Here's a simple test. Are you one of those people who:

  1. knows the difference between a privy and a prithee?
  2. considers life outside of being at Faire "a pastime"?
  3. wears parts or all of their Faire wardrobe to school or work?
  4. can get over the flu easier than lose that silly English accent?
  5. still answers to their Faire name long after Thanksgiving?
  6. buys their children such thoughtful gifts as swords, cloaks, leather jacks, etc? (providing they still remember you...)
  7. tirelessly searches the supermarkets and liquor stores for Mead?
  8. carries a picture of yourself in Garb to impress the opposite sex?
  9. suffers from "bodice tan"?
  10. is still picking corn and pickle seeds out of your teeth from the previous summer?
  11. can't find their socks in the morning but can still tell anyone on the street how many weeks till the next Faire?
  12. refers to their annoying neighbors as mundanes or sloats?
  13. will put off their college loan payment to pay off a pair of suede moccasins?
  14. shouts "Huzzah!" at sporting events?
  15. carries a poniard (or other dagger) in their briefcase or purse?
  16. expects a "free kiss" card to be accepted anywhere?

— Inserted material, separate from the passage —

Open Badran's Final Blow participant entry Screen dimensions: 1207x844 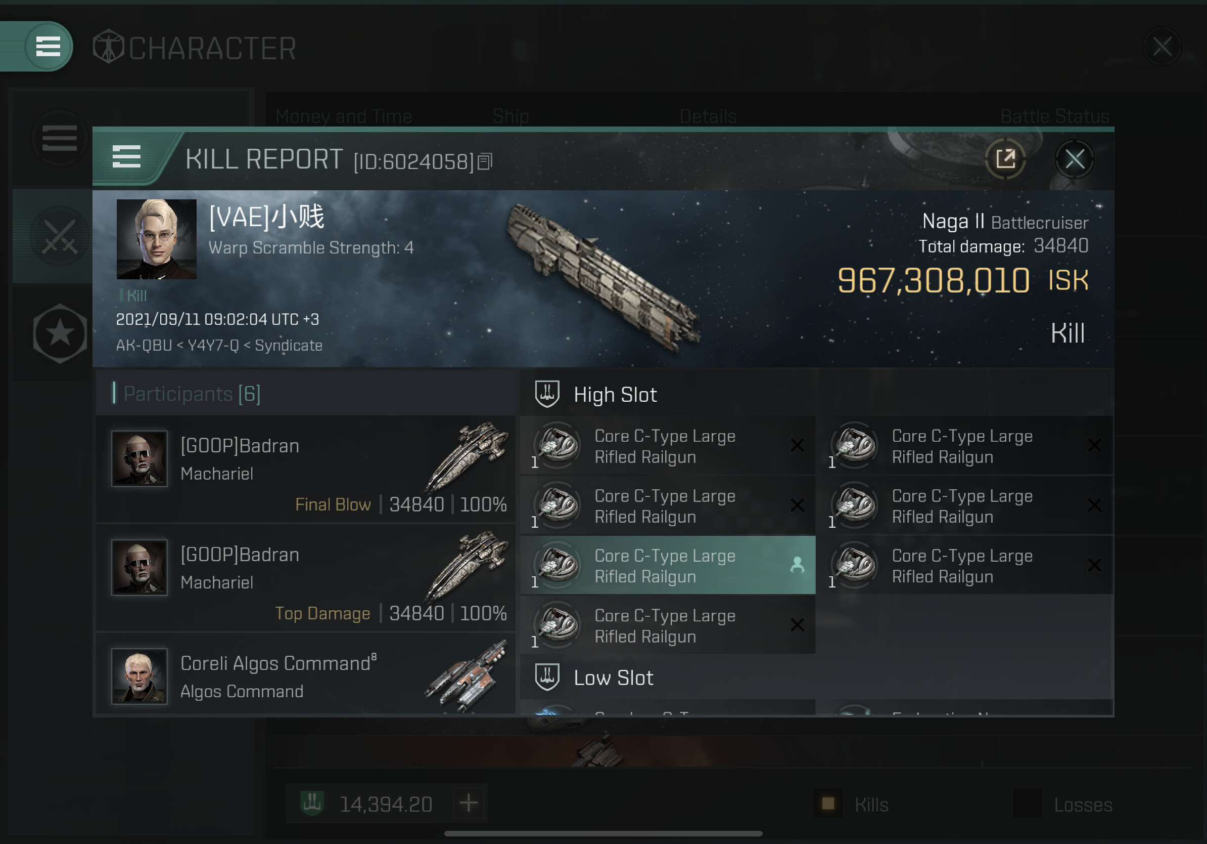pos(305,469)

  17. misses "Covington Cross"?
  18. relaxes by watching "Monty Python and the Holy Grail" with the sound off and doing all the dialogue yourself?
  19. plays only Jethro Tull in the car on weekends?

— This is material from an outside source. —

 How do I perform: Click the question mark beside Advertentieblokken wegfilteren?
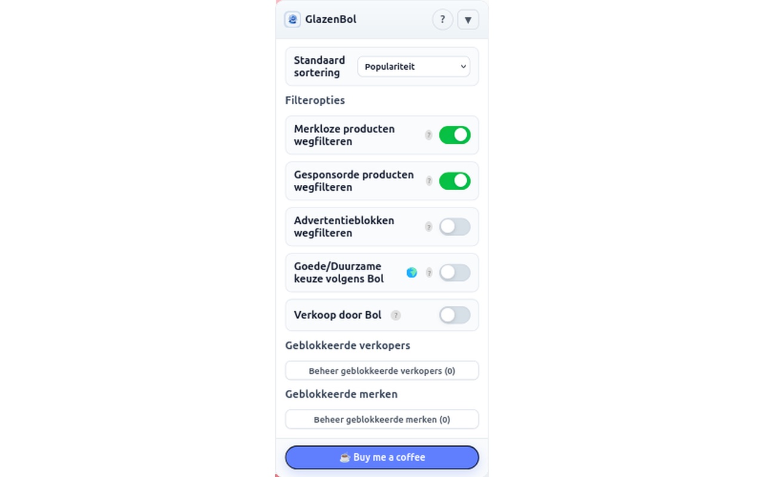(x=429, y=227)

  20. doesn't mind the feel of damp hay bales?
  21. feels comfortable in pointed ears, chainmail, raw wool or leathers?
  22. remembers Soak a Bloke having nothing to do with baseball?

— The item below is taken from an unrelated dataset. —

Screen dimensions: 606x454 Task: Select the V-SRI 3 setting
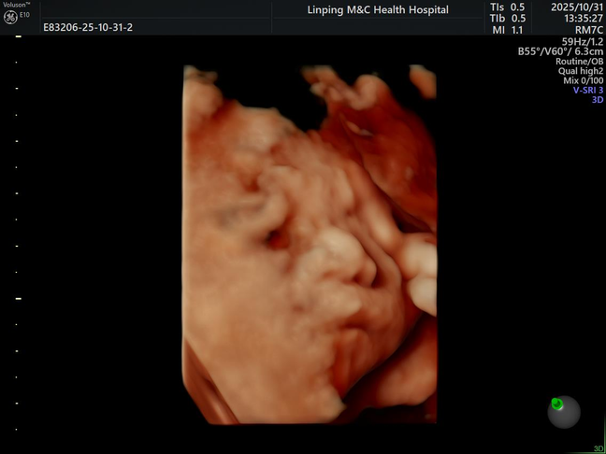tap(587, 90)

  23. appreciates a good grovel, giving points for originality?
  24. needs more pentagram jewlery and pewter figurines of stoic orcs?
  25. can't figure out how a knife, a fork, and a turkey leg go together?
  26. spends their Monday complaining of Faire burn-out and how crazy it can get up there, what with the bees in your soda, the heat and the lines for the Portasans, only to be watching the clock on Friday, impatiently waiting till you can pack up your bracers, bloomers, blades, and what-have-you so you can do it all over again?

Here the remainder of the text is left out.